Middle Grade School Structure and Young Adolescent Girls' Body Image
By Jacklyn Sullivan
In 1997, The New York Times quoted a Bronx High School of Science administrator regarding the then- surprising increase in behavioral science honorees in the prestigious Westinghouse (now Intel) Science Talent Search competition: ‘It [behavioral science] does provide another outlet for some students whose strength may not be in empirical science and math,’ said the chairwoman of the school’s biology department (A Fine Hour For Squishy Sciences, NYT 2/16/97). Oh really? I thought my diverse fifteen hundred subject sample population and multiple analysis of covariance-based statistical analyses were pretty darned scientific. Silly me.
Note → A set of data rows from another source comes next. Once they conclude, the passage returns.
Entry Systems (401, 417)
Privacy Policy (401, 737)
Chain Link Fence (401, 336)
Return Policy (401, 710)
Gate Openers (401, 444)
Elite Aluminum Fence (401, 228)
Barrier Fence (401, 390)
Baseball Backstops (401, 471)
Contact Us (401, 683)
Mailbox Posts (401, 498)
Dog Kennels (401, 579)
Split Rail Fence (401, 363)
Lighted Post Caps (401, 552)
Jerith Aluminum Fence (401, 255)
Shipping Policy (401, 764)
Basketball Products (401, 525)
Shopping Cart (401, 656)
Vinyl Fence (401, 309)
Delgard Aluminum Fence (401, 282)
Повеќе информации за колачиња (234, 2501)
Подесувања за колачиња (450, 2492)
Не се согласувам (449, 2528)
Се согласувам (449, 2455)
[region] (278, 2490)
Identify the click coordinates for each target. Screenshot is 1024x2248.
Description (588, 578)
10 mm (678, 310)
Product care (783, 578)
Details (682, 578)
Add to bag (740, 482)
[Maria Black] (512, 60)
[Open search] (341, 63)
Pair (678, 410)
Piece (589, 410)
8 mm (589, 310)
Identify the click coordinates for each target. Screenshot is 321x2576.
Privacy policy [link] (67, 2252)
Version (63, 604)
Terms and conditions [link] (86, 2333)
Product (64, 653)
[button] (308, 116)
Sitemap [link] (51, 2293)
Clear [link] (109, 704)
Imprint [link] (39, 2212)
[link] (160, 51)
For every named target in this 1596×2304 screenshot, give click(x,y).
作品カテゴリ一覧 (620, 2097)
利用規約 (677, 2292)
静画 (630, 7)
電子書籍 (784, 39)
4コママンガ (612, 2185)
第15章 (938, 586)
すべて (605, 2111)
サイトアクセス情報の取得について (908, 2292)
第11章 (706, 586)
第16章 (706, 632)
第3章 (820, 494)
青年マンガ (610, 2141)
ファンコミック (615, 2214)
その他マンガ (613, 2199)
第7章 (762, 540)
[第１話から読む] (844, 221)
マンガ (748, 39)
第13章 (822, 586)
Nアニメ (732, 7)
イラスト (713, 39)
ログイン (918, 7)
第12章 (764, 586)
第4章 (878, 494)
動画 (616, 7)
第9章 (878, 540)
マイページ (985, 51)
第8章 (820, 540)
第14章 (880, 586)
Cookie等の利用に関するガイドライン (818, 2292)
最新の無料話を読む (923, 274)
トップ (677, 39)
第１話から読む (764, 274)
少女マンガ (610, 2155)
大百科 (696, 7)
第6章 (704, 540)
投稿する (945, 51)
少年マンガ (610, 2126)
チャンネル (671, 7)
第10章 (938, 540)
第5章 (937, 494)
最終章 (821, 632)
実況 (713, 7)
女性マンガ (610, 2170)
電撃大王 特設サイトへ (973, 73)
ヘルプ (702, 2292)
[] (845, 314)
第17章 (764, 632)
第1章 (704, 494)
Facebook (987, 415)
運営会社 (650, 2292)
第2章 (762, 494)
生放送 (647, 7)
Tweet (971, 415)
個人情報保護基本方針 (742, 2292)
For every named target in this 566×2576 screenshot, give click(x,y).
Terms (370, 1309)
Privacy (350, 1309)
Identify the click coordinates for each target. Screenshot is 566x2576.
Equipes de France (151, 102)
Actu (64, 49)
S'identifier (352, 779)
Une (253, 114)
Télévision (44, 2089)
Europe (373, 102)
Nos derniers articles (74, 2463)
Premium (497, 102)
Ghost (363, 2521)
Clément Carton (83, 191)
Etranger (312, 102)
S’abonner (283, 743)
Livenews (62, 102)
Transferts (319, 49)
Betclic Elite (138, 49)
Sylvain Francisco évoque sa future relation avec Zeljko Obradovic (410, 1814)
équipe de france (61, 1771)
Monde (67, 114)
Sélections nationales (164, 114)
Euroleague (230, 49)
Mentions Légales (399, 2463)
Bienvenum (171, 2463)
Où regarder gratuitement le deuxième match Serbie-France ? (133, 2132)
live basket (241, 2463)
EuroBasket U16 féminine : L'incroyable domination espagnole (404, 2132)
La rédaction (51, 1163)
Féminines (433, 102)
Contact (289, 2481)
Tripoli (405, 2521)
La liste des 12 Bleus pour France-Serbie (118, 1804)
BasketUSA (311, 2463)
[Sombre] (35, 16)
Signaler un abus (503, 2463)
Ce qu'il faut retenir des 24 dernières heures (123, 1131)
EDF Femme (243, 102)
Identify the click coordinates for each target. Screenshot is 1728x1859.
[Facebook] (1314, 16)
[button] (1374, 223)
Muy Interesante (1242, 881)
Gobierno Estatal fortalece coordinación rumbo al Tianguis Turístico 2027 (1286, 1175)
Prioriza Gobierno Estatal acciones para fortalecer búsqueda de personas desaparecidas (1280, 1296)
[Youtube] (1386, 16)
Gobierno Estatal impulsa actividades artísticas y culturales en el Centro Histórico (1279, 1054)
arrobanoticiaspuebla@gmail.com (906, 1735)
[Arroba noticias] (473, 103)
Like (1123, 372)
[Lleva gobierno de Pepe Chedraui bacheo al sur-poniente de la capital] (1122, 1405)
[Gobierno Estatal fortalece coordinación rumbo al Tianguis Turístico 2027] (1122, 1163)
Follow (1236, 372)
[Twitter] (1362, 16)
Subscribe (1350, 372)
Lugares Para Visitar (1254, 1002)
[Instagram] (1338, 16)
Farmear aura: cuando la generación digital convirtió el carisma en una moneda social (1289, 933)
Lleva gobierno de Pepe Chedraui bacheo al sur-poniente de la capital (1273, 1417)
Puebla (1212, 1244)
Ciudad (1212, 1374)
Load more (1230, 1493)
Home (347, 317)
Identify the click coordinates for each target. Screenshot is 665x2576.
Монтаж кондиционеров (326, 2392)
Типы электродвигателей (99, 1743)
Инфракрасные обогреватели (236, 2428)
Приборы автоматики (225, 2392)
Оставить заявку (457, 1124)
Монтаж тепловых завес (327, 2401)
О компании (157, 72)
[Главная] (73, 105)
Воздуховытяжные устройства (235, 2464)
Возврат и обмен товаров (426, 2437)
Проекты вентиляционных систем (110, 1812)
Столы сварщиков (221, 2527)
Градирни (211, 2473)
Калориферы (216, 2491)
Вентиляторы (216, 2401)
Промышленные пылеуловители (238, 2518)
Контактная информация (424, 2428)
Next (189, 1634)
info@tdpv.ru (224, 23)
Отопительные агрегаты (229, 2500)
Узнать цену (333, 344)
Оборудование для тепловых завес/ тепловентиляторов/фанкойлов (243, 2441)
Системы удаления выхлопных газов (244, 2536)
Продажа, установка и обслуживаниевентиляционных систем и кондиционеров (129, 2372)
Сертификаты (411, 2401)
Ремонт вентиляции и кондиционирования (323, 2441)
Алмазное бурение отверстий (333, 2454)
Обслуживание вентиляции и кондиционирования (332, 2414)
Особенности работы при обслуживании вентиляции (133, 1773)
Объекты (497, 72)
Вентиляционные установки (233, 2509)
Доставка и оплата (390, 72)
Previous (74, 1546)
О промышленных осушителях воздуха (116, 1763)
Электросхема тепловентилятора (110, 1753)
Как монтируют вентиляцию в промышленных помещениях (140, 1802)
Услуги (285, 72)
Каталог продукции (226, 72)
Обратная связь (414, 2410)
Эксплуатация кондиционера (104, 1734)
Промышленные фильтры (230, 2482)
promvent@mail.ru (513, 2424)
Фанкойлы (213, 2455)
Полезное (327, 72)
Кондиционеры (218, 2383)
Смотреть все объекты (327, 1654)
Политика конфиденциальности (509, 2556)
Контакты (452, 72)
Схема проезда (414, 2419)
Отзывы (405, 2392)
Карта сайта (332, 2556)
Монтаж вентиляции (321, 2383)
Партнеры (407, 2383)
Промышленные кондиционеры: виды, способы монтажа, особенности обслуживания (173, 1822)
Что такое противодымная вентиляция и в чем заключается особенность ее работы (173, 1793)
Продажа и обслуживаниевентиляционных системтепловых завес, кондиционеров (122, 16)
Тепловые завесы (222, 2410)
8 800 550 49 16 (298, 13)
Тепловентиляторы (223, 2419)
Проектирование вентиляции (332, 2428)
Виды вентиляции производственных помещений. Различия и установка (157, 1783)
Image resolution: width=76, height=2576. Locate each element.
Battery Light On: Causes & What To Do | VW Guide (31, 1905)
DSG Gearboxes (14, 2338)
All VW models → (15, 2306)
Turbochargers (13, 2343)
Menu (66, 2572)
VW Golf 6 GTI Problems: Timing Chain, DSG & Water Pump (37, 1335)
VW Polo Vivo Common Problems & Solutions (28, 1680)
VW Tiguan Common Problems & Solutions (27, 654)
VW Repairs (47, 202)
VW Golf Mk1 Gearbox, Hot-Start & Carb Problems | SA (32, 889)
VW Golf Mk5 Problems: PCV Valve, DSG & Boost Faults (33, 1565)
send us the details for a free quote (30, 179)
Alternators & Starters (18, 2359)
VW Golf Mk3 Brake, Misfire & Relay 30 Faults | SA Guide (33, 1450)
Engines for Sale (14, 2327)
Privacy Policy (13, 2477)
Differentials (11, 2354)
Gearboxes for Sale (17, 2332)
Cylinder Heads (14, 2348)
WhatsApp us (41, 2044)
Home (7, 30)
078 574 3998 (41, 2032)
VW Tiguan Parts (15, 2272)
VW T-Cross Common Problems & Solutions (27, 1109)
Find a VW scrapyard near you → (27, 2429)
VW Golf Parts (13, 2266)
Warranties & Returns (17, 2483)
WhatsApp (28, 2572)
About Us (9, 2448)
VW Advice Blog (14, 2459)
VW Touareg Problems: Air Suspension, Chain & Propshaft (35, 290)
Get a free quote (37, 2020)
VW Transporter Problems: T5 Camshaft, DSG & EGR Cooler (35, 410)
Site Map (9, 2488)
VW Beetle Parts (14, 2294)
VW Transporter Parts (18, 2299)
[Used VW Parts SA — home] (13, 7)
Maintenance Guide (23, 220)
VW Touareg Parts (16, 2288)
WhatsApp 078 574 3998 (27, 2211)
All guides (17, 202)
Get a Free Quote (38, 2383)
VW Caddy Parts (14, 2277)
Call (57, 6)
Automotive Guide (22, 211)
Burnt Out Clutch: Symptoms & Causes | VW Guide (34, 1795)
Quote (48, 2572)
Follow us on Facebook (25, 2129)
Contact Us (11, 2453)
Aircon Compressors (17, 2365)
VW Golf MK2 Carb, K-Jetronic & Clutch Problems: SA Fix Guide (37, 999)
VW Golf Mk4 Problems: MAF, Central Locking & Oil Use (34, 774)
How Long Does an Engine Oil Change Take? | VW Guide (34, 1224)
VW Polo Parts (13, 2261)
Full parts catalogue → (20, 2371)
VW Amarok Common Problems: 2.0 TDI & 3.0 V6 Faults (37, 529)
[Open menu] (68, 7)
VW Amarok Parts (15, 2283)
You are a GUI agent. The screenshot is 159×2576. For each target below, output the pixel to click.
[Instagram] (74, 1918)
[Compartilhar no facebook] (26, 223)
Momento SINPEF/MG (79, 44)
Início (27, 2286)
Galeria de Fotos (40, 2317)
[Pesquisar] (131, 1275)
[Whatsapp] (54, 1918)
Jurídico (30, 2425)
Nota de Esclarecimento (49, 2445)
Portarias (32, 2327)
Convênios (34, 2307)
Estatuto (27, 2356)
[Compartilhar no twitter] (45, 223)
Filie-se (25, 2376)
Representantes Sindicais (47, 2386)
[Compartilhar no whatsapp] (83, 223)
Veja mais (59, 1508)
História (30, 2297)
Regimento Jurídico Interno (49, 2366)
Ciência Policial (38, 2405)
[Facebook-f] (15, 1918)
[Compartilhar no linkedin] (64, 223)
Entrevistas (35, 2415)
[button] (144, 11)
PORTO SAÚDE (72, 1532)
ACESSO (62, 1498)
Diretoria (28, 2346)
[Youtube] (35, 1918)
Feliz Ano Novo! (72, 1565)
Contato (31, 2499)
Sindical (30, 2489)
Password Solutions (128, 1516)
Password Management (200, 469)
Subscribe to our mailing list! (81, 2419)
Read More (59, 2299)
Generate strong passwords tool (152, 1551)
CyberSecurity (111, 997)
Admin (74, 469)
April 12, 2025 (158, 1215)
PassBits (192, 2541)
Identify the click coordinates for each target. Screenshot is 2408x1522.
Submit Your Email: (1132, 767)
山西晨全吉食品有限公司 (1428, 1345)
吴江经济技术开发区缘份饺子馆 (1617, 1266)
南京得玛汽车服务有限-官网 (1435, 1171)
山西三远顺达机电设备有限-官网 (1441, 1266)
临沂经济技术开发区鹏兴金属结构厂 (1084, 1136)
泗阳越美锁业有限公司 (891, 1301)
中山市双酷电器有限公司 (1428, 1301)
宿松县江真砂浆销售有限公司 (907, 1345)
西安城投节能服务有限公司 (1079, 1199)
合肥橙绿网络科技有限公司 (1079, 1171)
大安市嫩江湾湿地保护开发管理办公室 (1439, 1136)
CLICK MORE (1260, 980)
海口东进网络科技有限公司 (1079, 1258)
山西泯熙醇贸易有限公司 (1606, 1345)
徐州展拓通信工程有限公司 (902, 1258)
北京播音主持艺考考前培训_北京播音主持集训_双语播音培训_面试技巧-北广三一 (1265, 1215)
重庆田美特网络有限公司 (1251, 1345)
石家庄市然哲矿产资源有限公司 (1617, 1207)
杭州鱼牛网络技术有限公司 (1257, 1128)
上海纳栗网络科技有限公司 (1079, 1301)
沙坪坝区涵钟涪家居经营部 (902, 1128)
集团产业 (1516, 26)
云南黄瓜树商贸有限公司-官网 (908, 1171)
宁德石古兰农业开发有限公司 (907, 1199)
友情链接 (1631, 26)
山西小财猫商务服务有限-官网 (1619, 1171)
I was also impressed with the way my friend at a local school developed and piloted her own instruments in two languages, using factor analysis and Cronbach’s alpha. A professor in California has asked permission to use the instruments in her own future research among Latino/a adolescents. It’s been fifteen years since the Times article, which otherwise offered a very positive review of all the wonderful work being done by young social scientists. Hopefully, we’re all past this squishy science / hard science nonsense. At heart, I’m a physicist. Nothing I’ve read in the last three years has excited me more than last week’s ‘Higgs boson’ discovery, but at 16 or 17, I lacked both the expertise and the opportunity to talk my way into an internship in Geneva. Social science represented an important area where I could both apply and develop my skills to an important project one that could actually make a tangible difference to girls not much younger than myself . . . Has the movement to reform middle grade education had unexpected social consequences for preteen girls struggling with self-esteem, body and weight issues? This study examined body-consciousness and sociocultural appearance attitudes among 1537 girls in seven different towns with three different grade groupings: Middle School (K-5/6-8), Modified Middle School (K-4/5-8); and Junior High (K-6/7-8). Do grade groupings within school districts affect the age at which girls become body-conscious? Do girls in Middle School districts report worse body image than those in Junior High districts?